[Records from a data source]
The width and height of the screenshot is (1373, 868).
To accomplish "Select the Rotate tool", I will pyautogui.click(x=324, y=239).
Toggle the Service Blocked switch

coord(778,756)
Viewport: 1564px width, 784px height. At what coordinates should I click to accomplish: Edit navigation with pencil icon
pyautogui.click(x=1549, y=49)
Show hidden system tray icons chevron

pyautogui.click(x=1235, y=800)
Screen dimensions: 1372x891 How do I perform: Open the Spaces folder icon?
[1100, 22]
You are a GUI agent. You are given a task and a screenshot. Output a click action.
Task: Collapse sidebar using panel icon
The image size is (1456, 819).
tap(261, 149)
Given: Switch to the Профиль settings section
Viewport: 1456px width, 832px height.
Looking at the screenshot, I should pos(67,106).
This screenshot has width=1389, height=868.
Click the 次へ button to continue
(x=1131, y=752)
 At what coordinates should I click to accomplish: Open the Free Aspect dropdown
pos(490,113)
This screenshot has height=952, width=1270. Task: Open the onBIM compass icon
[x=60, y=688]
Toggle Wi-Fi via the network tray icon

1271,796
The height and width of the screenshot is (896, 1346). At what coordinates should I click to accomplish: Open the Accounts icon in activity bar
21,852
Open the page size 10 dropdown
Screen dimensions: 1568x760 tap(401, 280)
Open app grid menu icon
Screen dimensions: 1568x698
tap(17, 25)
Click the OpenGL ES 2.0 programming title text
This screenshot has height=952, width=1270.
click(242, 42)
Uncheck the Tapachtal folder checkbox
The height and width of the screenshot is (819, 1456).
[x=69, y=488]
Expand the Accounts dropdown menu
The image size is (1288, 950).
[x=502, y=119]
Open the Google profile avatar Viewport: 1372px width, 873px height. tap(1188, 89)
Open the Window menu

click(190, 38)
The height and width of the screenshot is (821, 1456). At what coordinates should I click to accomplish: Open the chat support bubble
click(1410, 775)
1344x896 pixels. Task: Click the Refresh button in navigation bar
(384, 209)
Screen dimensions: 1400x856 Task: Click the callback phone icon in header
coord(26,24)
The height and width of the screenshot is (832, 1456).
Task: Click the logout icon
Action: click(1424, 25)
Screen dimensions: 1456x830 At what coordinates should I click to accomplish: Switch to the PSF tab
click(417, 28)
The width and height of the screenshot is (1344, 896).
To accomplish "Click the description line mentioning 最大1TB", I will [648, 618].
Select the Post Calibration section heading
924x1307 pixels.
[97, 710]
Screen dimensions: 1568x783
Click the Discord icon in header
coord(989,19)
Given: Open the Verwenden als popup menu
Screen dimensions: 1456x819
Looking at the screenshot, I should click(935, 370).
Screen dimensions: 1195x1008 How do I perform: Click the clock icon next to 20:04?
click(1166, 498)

Exercise details: Reproduce every single entry above exactly.

Written solution:
The width and height of the screenshot is (1373, 868).
To accomplish "Select the Rotate tool", I will pyautogui.click(x=324, y=239).
Toggle the Service Blocked switch

coord(778,756)
Viewport: 1564px width, 784px height. At what coordinates should I click to accomplish: Edit navigation with pencil icon
pyautogui.click(x=1549, y=49)
Show hidden system tray icons chevron

pyautogui.click(x=1235, y=800)
Screen dimensions: 1372x891 How do I perform: Open the Spaces folder icon?
[1100, 22]
You are a GUI agent. You are given a task and a screenshot. Output a click action.
Task: Collapse sidebar using panel icon
The image size is (1456, 819).
tap(261, 149)
Given: Switch to the Профиль settings section
Viewport: 1456px width, 832px height.
Looking at the screenshot, I should pos(67,106).
This screenshot has width=1389, height=868.
Click the 次へ button to continue
(x=1131, y=752)
 At what coordinates should I click to accomplish: Open the Free Aspect dropdown
pos(490,113)
This screenshot has height=952, width=1270. Task: Open the onBIM compass icon
[x=60, y=688]
Toggle Wi-Fi via the network tray icon

1271,796
The height and width of the screenshot is (896, 1346). At what coordinates should I click to accomplish: Open the Accounts icon in activity bar
21,852
Open the page size 10 dropdown
Screen dimensions: 1568x760 tap(401, 280)
Open app grid menu icon
Screen dimensions: 1568x698
tap(17, 25)
Click the OpenGL ES 2.0 programming title text
This screenshot has height=952, width=1270.
click(242, 42)
Uncheck the Tapachtal folder checkbox
The height and width of the screenshot is (819, 1456).
[x=69, y=488]
Expand the Accounts dropdown menu
The image size is (1288, 950).
[x=502, y=119]
Open the Google profile avatar Viewport: 1372px width, 873px height. tap(1188, 89)
Open the Window menu

click(190, 38)
The height and width of the screenshot is (821, 1456). At what coordinates should I click to accomplish: Open the chat support bubble
click(1410, 775)
1344x896 pixels. Task: Click the Refresh button in navigation bar
(384, 209)
Screen dimensions: 1400x856 Task: Click the callback phone icon in header
coord(26,24)
The height and width of the screenshot is (832, 1456).
Task: Click the logout icon
Action: click(1424, 25)
Screen dimensions: 1456x830 At what coordinates should I click to accomplish: Switch to the PSF tab
click(417, 28)
The width and height of the screenshot is (1344, 896).
To accomplish "Click the description line mentioning 最大1TB", I will [648, 618].
Select the Post Calibration section heading
924x1307 pixels.
[97, 710]
Screen dimensions: 1568x783
Click the Discord icon in header
coord(989,19)
Given: Open the Verwenden als popup menu
Screen dimensions: 1456x819
Looking at the screenshot, I should click(935, 370).
Screen dimensions: 1195x1008 How do I perform: Click the clock icon next to 20:04?
click(1166, 498)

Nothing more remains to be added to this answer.